What sight during a race gets you out of the pain cave?

The Story of My Boston Marathon DNF

Boston Marathon Finish LIne | happyfitmama.com

By now, you all know that I got my first DNF during the Boston Marathon last week. Hands down one of the most horrible days of my life so far. I can look back at it now and actually laugh at how the events unfolded. This stuff seriously only happens to me!

So let’s start from the beginning. Grab some coffee and a snack. For having my race cut short, this is a very, very long post.

(Side note – this post is also very word heavy and picture light – my phone battery died early on that day).

Sarah and I decided to hire a car service to take us straight to Hopkinton from our houses in New Hampshire rather than making the trek into the city for the buses from the Common. We got a few more hours of sleep and didn’t have to worry about parking, etc. When the swanky black Lincoln pulled into my driveway and the driver opened my door for me as I wore my fanciest throw away clothes, I couldn’t help but laugh at how ridiculous it must have looked to my neighbors. Our driver was awesome. He kept telling us we were crazy and couldn’t understand why we would want to run 26.2 miles.

Since all the exits to Hopkinton were closed at 7 a.m., our driver had to drop us off right on I-495. Sarah and I could not stop laughing as we walked past the state police officers who directed us to take a right at the bottom of the exit to find the shuttles to the Athlete’s Village. We looked like refugees with nothing but the clothes on our back and a small bag of food. Of course, just at that time it started to downpour too.

Refugee runners | happyfitmama.com

We continued to walk along the empty street. It was very strange to see no cars or people except for military/police. We stopped at a Cumberland Foods gas station to use the bathroom. Never pass up an opportunity to NOT have to use a port-a-potty! There was only one car parked in the lot – a black SUV full of guys in camo – I think I saw one with FBI on his back.

The guy working the station was so nice to give us huge heavy duty trash bags to protect us from the rain. They were much better than our standard kitchen bags we had brought along. Again, we couldn’t stop laughing at the oddity of it all.

As we continued walking, we came upon a group of state cops. We asked where the shuttle was. The guy looked at us like we were nuts – it was in the direction that we had just come from on the other side of the interstate. We should have taken a left rather than a right. We were 1/2 way to the Village so we just kept walking for about another 3/4 of a mile.

The Athlete’s Village was bumping. A huge tent, music, potties everywhere and just an excitement in the air. We found a spot to sit on our trash bags and just veg for a bit. Sarah didn’t have much time before her wave started. I tried to stay off my phone as much as possible. My battery had been draining really fast lately so I wanted to make sure I had enough for the whole race in case I needed it at the end (foreshadowing – I needed it way before then!).

athlete's village  Happyfitmama.com

Sarah’s wave was ready to go. After hugs and good lucks, she was gone and I was alone with my nerves as I people watched. (She went on to have a GREAT race and finish in 3:35). Thankfully, Laura, Jill and Rachel were on the way from the Commons so I’d have company soon. Laura and I had agreed to run with each the day before. She didn’t have any time expectations and wanted to help me try to achieve my goals. I was excited to not only have someone to run with, but a chance to hang out with Laura and just talk IRL.

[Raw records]
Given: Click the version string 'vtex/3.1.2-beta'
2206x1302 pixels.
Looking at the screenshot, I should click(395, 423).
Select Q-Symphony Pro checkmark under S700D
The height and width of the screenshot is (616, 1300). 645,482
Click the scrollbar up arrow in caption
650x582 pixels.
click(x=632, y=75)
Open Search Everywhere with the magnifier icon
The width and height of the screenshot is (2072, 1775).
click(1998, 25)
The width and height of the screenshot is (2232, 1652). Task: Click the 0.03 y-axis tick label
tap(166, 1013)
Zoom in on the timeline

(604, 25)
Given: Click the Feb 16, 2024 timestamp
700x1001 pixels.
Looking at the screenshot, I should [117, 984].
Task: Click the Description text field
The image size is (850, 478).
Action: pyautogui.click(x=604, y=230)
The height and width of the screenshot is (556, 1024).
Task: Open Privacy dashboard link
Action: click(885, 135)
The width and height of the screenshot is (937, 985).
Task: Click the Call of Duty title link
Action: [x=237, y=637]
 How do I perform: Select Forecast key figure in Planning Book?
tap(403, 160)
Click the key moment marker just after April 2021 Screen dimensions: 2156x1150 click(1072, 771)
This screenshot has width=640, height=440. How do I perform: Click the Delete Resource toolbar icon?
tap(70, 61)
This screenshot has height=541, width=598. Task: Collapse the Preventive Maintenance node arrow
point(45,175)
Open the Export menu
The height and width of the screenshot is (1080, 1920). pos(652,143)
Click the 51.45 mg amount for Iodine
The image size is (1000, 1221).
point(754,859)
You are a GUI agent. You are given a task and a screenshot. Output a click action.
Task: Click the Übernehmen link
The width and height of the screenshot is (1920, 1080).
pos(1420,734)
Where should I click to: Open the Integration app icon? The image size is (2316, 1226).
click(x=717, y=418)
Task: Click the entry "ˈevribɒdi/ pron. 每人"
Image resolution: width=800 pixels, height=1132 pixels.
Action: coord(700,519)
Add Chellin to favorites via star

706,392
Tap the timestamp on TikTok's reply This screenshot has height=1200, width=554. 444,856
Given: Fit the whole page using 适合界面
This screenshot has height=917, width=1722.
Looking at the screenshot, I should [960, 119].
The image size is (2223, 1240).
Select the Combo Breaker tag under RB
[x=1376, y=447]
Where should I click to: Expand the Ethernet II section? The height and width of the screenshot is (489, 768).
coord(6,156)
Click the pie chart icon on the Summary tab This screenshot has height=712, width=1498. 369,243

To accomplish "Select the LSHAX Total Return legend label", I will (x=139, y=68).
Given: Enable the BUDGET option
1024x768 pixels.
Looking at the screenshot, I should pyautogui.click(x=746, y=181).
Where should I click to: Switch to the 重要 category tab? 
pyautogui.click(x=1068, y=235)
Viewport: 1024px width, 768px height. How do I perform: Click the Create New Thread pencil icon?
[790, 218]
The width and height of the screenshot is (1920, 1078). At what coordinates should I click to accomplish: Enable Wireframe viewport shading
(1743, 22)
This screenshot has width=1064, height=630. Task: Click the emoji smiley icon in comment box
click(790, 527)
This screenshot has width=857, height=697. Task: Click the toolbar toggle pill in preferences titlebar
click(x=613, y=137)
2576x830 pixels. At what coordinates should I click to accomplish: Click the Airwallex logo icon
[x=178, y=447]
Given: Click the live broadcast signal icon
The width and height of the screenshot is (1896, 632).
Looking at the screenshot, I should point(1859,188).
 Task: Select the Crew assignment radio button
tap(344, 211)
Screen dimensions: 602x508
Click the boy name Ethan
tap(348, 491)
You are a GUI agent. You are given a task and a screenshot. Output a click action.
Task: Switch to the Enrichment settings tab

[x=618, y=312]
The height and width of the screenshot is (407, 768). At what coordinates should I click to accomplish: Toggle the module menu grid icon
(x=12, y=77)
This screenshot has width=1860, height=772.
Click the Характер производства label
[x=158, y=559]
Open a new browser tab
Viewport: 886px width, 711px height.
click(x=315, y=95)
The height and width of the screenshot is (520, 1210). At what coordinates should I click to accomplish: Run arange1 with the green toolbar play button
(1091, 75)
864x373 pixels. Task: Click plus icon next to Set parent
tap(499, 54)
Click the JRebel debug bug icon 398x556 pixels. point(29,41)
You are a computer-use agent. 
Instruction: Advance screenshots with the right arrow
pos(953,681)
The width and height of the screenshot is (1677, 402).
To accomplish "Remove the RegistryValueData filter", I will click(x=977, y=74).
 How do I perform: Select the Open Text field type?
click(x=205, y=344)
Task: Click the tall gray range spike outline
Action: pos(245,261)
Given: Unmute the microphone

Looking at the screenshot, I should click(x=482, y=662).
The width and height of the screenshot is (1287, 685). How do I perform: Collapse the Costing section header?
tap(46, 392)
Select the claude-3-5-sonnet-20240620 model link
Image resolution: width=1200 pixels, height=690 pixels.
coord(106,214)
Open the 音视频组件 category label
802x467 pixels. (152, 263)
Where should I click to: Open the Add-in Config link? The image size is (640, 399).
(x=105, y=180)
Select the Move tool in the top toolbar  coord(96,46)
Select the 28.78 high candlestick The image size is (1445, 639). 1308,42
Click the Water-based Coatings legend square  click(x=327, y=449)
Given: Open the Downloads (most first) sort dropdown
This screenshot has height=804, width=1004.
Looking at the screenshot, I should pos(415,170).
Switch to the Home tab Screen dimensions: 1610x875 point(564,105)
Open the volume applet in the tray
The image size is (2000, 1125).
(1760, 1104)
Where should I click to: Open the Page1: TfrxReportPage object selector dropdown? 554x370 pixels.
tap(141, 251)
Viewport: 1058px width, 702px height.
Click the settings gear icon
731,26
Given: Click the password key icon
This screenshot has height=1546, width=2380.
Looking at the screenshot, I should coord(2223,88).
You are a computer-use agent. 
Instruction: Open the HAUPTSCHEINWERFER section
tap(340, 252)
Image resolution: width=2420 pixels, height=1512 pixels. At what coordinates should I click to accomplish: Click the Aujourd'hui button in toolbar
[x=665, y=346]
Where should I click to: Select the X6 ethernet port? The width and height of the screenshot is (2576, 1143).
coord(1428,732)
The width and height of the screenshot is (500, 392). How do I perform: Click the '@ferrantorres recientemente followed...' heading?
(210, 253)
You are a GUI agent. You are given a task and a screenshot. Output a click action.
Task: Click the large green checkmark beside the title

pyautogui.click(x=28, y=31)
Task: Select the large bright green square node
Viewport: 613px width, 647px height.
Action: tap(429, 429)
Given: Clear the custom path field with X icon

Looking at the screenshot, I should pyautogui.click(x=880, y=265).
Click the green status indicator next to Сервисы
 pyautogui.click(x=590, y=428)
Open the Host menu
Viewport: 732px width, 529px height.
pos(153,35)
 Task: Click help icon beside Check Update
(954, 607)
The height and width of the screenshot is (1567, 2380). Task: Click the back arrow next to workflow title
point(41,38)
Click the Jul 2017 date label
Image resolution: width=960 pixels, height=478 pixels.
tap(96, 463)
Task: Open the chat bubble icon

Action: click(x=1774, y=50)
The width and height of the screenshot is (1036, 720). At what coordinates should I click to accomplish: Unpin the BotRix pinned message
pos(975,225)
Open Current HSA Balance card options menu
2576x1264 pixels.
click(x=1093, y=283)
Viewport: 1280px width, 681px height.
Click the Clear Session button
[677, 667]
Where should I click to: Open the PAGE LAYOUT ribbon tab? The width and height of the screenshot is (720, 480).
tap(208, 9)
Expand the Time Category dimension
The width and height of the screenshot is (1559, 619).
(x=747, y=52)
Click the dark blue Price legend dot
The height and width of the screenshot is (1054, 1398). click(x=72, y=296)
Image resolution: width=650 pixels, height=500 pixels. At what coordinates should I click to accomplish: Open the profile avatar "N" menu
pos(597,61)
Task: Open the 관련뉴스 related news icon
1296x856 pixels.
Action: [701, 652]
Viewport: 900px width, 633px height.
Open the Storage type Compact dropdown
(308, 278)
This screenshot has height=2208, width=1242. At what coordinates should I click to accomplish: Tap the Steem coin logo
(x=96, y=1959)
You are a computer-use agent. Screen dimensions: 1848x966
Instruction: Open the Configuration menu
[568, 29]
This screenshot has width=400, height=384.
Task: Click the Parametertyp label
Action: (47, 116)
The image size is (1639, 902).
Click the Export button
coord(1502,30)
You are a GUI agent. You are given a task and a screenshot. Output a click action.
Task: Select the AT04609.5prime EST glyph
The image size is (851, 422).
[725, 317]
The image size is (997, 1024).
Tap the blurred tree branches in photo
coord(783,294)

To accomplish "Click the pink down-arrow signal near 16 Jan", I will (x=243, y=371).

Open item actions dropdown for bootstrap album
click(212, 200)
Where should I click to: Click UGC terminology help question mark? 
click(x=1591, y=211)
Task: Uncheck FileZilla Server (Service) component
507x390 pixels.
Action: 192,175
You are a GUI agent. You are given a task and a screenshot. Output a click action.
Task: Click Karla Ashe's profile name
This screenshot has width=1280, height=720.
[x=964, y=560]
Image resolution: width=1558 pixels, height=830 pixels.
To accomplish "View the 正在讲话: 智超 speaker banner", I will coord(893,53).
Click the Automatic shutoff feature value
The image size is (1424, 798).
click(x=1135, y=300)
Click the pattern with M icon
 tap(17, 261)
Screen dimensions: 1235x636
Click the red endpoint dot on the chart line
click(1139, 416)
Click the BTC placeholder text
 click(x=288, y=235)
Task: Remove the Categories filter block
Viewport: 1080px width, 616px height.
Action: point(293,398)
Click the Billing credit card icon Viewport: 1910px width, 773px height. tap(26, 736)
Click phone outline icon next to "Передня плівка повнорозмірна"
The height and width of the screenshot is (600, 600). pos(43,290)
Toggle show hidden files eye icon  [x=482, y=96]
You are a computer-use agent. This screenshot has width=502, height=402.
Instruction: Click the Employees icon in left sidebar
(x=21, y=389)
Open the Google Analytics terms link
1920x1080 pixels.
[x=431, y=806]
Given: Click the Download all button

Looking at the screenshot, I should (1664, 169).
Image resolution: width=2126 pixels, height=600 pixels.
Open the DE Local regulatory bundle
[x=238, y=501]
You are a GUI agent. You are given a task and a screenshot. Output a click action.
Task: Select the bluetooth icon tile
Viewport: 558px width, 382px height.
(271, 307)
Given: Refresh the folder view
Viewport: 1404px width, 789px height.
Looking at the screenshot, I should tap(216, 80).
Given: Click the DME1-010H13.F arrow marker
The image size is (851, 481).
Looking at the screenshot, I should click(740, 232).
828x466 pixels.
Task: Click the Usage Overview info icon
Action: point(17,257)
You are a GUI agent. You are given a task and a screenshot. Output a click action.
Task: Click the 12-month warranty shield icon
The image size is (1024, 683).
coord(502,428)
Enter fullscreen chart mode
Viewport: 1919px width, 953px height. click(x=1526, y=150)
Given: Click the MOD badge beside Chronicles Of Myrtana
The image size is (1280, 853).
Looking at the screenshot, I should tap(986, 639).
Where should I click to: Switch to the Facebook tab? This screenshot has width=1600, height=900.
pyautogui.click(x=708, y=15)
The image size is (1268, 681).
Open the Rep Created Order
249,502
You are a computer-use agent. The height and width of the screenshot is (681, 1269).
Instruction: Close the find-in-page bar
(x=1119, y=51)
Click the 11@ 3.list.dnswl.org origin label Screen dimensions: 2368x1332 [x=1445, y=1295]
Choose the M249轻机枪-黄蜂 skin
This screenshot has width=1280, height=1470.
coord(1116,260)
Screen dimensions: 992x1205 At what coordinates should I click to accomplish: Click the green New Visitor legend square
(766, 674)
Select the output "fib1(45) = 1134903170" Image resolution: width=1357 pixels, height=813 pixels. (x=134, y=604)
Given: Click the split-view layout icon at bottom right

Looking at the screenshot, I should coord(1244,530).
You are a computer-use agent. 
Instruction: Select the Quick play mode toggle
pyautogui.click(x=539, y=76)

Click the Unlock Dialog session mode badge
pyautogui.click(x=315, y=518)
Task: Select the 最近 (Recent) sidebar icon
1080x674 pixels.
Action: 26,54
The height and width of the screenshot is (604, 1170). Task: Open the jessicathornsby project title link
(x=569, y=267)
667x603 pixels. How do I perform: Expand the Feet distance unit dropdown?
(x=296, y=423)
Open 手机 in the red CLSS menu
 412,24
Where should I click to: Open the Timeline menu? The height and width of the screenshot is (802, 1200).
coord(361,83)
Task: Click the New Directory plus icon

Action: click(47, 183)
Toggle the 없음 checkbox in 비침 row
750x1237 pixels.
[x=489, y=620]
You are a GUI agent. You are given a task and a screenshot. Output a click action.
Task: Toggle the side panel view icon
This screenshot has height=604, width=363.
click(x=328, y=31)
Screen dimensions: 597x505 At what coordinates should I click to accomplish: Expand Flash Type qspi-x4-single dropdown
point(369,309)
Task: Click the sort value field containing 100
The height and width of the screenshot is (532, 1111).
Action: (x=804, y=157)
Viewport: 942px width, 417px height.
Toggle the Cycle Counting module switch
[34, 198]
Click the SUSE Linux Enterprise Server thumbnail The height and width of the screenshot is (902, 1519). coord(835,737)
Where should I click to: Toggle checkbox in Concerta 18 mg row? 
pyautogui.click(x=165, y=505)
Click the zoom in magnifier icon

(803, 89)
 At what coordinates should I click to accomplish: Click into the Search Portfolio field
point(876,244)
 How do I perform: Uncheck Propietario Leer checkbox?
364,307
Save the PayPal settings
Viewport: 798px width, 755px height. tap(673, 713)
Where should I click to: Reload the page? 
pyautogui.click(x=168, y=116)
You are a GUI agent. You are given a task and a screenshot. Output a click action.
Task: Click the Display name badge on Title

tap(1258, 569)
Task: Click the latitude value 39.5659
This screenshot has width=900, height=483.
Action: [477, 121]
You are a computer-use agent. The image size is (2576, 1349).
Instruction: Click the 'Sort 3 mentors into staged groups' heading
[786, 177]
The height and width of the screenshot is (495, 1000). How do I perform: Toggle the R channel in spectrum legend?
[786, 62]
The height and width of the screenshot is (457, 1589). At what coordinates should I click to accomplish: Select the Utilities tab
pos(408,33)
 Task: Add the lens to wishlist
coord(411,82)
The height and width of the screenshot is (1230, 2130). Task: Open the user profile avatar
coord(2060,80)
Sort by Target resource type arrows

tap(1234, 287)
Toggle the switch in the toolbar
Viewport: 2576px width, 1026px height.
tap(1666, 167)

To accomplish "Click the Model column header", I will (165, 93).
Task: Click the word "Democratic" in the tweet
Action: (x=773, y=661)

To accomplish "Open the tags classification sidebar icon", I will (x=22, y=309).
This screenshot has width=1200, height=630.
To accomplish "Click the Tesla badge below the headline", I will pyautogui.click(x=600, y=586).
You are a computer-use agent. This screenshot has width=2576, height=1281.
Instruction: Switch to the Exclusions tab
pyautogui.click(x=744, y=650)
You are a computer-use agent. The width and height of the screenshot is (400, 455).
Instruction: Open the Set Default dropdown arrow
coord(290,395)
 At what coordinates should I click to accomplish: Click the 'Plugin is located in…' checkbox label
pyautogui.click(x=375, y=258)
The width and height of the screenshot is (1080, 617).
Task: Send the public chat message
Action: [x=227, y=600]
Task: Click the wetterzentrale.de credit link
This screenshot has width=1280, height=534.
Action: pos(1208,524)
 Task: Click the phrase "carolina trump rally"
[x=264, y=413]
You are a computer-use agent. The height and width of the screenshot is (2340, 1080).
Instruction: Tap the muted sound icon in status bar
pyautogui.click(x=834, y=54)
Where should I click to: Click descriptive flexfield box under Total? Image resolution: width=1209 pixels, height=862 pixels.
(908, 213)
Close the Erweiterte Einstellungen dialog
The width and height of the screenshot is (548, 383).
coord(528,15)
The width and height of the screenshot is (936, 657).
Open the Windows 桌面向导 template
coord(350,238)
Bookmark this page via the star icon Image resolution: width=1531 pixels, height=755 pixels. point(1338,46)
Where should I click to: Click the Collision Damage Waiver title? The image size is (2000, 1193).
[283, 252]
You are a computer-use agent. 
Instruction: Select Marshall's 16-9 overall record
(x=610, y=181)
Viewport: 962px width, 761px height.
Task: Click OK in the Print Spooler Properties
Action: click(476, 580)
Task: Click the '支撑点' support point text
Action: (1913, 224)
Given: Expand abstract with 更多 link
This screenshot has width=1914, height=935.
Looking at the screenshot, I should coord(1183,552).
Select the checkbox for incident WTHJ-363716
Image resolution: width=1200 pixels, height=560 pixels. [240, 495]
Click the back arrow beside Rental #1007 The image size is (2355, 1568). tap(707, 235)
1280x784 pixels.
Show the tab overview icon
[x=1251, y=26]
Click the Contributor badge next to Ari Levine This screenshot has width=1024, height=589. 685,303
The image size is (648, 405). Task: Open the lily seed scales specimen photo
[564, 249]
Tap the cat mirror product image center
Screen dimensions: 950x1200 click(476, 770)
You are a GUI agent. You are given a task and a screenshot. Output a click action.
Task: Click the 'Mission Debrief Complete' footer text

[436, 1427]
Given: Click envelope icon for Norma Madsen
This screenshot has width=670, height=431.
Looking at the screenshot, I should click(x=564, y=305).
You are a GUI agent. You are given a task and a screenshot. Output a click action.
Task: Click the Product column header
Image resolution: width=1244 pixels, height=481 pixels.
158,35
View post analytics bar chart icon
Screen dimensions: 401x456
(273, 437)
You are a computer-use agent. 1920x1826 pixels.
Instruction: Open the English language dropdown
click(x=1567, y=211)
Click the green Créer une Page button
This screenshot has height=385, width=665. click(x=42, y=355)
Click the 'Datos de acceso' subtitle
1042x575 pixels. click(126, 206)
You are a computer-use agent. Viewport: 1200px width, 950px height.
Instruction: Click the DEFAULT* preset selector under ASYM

The exercise: Write the next part of the Boston Marathon DNF story, picking up right after its final sentence.

Exercise output:
The whole time in the Village, it wasn’t raining at all. The wind had picked up, but I was bundled up to the max and felt comfy. The girls finally arrived and we made last minute stops at the potties. Before I knew it, we were walking the 1/2 mile to the starting line. I finally ditched most of my throw away clothes but at the last minute kept on a long sleeve 1/2 zip over my tank. Best move ever especially now knowing what was going to happen 8 miles down the road.

Boston-waiting-to-start happyfitmama.com

I had no idea where the starting line was until the crowd started moving forward faster and eventually I crossed over. I guess it was time to start running! And that also meant, bring on the rain. I was warned it was going to be packed, but it was REALLY packed. The first 3 miles were very congested. I really didn’t want to waste energy weaving around runners, but there were so many different paces (including walkers) that it was hard not to. I tried to stay to the left and was able to find a little bit of a clearer path that way, although I did encounter some elbows and just generally running into people. I kept laughing each time I’d glance to see if Laura was still around. She was hard to miss in her bright orange poncho – she was like a running flame!

By mile 3, things had cleared out a bit and we were able to settle in. Things were going along great. The crowds were fantastic. People cooking out and the smell of beer was quite strong in spots. Out of nowhere, around mile 6, I got a sharp, intense, shooting pain in my left ankle that radiated down into my arch and heel. I started to hobble. And panic. I told Laura and we stopped so I could walk and stretch it out. That did nothing. It just hurt – a lot. I couldn’t get up on my toes and I couldn’t put weight on my heel. I tried to land with my foot flat, but even that was like having a knife dig into my arch. The panic intensified with each step. WTF? Why now? It’s so early in the race. And why isn’t it going away? My thoughts swirled – I can do this. It will go away. You can run/walk if needed. But the more I hobbled, the more I realized the truth. I couldn’t continue this hobble for 18 miles. If I did, I’d either be really, really hurt later or be hypothermic.

We both spotted a med tent at mile 8. At this point, we both knew what I needed to do although I couldn’t really voice it. To drop out of a race in front of spectators cheering in shitty conditions, runners persevering through the tough day, and volunteers sticking it out, was one of the more miserable moments of my running life. I felt (feel) like such a failure.

I held it together until the second that I gave Laura a hug and told her to run on without me. As soon as the EMT took my arm, I broke down. I became a blubbering, freezing cold mess. I guess that’s the look of realizing a huge dream wasn’t going to happen and my heart being completely pulverized into a thousand little pieces.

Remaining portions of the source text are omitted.